Article publié le 16 août 2015 — mis à jour en juin 2026.
Le professionnel qui laisse s’écouler le temps sans agir s’expose à perdre le droit de recouvrer sa facture. En la matière, tout se joue sur deux paramètres : la durée du délai de prescription et, surtout, son point de départ, dont dépend concrètement le temps qui reste pour agir. Sur ce second point, la Cour de cassation a opéré, depuis la première version de cet article, un revirement déterminant qu’il convient d’exposer en priorité.
Un délai de deux ans pour les factures adressées aux consommateurs
Aux termes de l’article L. 218-2 du Code de la consommation (ancien article L. 137-2, avant la recodification de 2016), « l’action des professionnels, pour les biens ou les services qu’ils fournissent aux consommateurs, se prescrit par deux ans ».
Ce délai abrégé est une règle protectrice du consommateur : il ne joue que dans les relations entre un professionnel et un consommateur. Lorsque la créance procède de rapports entre professionnels, ou plus largement d’une relation qui n’entre pas dans ce cadre, c’est la prescription de droit commun de cinq ans qui s’applique — celle de l’article L. 110-4 du Code de commerce en matière commerciale, ou celle de l’article 2224 du Code civil. Le professionnel qui facture un consommateur dispose donc d’une fenêtre d’action particulièrement brève, et doit s’en montrer d’autant plus vigilant.

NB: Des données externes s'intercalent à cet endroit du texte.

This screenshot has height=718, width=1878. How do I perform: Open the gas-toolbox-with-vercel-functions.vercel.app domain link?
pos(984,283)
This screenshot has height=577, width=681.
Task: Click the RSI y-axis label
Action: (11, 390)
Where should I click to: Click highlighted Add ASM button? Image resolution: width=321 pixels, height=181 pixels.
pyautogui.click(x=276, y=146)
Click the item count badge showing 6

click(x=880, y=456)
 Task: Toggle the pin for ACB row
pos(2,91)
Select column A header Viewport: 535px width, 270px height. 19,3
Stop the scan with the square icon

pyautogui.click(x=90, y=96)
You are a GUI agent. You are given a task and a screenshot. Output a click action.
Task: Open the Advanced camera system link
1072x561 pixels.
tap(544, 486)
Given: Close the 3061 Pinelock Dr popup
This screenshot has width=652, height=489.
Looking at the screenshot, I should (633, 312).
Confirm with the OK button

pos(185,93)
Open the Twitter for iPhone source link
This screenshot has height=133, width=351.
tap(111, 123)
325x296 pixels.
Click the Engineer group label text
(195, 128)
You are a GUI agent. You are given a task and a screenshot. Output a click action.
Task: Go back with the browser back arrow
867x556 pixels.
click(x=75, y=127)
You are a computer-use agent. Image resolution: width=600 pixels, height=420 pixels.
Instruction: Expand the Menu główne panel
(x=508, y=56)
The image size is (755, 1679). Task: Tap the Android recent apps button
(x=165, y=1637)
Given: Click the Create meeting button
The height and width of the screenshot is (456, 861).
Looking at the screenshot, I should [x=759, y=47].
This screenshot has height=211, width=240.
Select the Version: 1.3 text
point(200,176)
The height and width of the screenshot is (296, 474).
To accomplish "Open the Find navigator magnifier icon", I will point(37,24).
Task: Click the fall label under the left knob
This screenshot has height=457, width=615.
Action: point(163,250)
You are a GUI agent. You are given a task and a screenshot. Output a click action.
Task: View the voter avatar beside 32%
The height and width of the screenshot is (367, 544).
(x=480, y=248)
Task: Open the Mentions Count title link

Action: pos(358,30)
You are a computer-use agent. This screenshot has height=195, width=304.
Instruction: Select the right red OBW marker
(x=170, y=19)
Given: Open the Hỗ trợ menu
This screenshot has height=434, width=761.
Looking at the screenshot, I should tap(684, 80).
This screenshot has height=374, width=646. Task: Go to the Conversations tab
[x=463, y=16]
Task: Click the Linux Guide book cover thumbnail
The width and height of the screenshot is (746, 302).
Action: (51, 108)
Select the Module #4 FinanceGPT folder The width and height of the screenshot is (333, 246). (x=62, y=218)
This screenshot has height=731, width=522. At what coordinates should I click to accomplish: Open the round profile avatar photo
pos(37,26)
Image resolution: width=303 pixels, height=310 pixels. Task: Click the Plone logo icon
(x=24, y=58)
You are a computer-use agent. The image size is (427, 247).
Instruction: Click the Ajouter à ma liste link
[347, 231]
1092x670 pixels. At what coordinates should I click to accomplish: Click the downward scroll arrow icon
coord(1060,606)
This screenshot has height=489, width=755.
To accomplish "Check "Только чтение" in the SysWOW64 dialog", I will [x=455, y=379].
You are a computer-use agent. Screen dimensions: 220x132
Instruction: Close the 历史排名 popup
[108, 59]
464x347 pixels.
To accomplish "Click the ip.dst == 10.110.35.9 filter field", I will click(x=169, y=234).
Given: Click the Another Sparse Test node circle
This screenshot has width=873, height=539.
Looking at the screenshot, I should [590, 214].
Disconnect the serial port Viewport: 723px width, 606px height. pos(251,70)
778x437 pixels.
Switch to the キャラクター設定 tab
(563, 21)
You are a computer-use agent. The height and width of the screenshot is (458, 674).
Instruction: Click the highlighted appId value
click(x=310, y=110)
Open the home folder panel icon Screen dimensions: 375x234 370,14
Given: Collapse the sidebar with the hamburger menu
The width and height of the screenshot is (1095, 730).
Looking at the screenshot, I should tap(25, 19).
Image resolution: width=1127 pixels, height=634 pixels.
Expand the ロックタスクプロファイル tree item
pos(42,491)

Le point de départ : l’achèvement de la prestation (état du droit depuis 2021)
Compte tenu de la brièveté de ce délai, son point de départ est décisif : il peut considérablement étendre ou restreindre le temps dont dispose le professionnel pour recouvrer sa créance, selon que l’on retient la date de la prestation ou celle de la facture.
Sur ce point, la Cour de cassation juge désormais, depuis un arrêt de revirement du 19 mai 2021 (Cass. 1re civ., n° 20-12.520, publié au bulletin), que le délai de prescription court à compter du jour où le professionnel a connu ou aurait dû connaître les faits lui permettant d’exercer son action, lequel se caractérise par l’achèvement des travaux ou l’exécution de la prestation. Autrement dit, le point de départ se situe au moment où la créance peut être réclamée, et non au jour, librement choisi par le professionnel, où il émet sa facture.
La logique de cette solution est claire : il s’agit d’éviter que le professionnel ne repousse à sa guise le point de départ de la prescription en différant l’établissement de sa facture. En pratique, le créancier doit donc agir dans les deux ans de l’achèvement de la prestation, et non de sa facturation — ce qui impose un suivi rigoureux des délais de recouvrement.
Cette règle se décline selon la nature de la créance. Lorsque la dette est payable par échéances successives — abonnements, prestations périodiques —, la prescription se divise comme la dette elle-même et court, pour chacune de ses fractions, à compter de son échéance. Dans le contrat de construction de maison individuelle (CCMI), la Cour de cassation a par ailleurs jugé que le point de départ de la prescription du solde du prix se situe à la levée des réserves, et non plus tôt (Cass. 3e civ., 13 février 2020, n° 18-26.194).
Soucieuse de ne pas priver d’accès au juge les créanciers qui, sous l’empire de la jurisprudence antérieure, avaient pu légitimement compter sur la date de la facture, la Cour de cassation a enfin aménagé une exception transitoire pour les situations nées avant ce revirement.
Rappel historique : l’ancienne solution fondée sur la date de la facture
Jusqu’à ce revirement, la Cour de cassation retenait une solution sensiblement plus favorable au professionnel, en fixant le point de départ de la prescription à la date d’établissement de la facture. L’arrêt du 3 juin 2015 en offrait une illustration topique : dans une affaire où les travaux dont le paiement était réclamé avaient été réalisés en février 2006, facturés en novembre 2009 et l’action en paiement engagée en juillet 2010, la Cour avait décidé que le point de départ de la prescription ne démarrait qu’au moment de l’établissement de la facture, et non au moment de la réalisation des travaux, de sorte qu’aucune prescription n’était encourue.
Cette position, qui permettait au professionnel de gagner un temps précieux, n’a plus cours : depuis 2021, c’est bien l’achèvement de la prestation qui commande le départ du délai. L’arrêt de 2015 ne conserve donc qu’un intérêt historique, utile pour comprendre l’évolution de la jurisprudence et apprécier les situations les plus anciennes.